The Church of the Gesù (Église du Gesù) is a Catholic parish in downtown Montreal, Quebec, Canada. It is located at 1202 Bleury Street in the borough of Ville-Marie. Its basement doubles as a popular music venue.

==History==
Ignace Bourget, the second bishop of Montreal, wanted the churches of his diocese to replicate the architecture of Roman churches. This was reflected in the design of Mary, Queen of the World Cathedral after St. Peter's Basilica in the Vatican City.

Similarly, the Church of the Gesù was based on the Church of the Gesù in Rome.

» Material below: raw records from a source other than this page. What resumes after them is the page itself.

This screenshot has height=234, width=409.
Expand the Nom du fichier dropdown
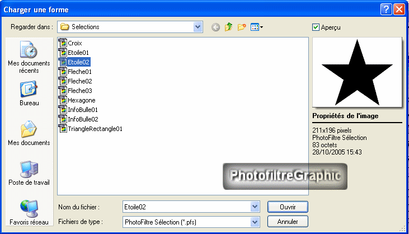(255, 207)
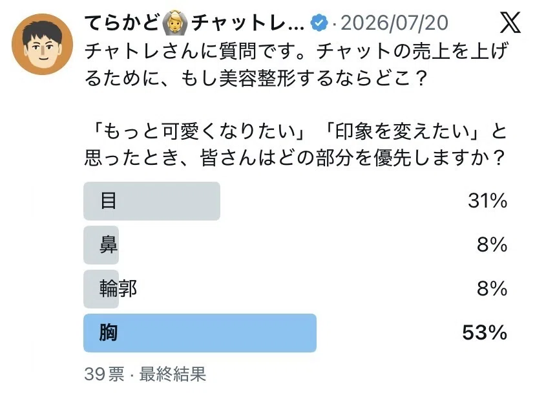Screen dimensions: 535x399
Task: Click the 31% result percentage
Action: [x=488, y=200]
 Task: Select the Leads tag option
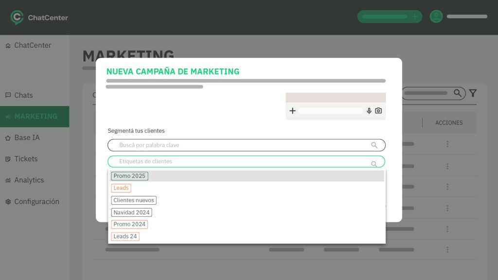pos(121,188)
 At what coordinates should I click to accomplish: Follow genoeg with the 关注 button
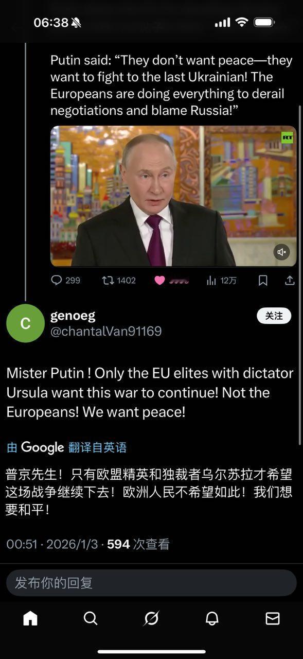(274, 316)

Construction began in 1864, and the church opened on July 10, 1865. The Gesù witnessed the first "electric candle " lit in Canada in 1878.

The Jesuit-run Collège Sainte-Marie was built south of the church. It was demolished in 1975, but the Gesù was preserved and restored in 1983.

In this church, there is a statue of Notre-Dame-de-Liesse, brought from France in 1877, which contains the ashes of the original statue burned during the French Revolution.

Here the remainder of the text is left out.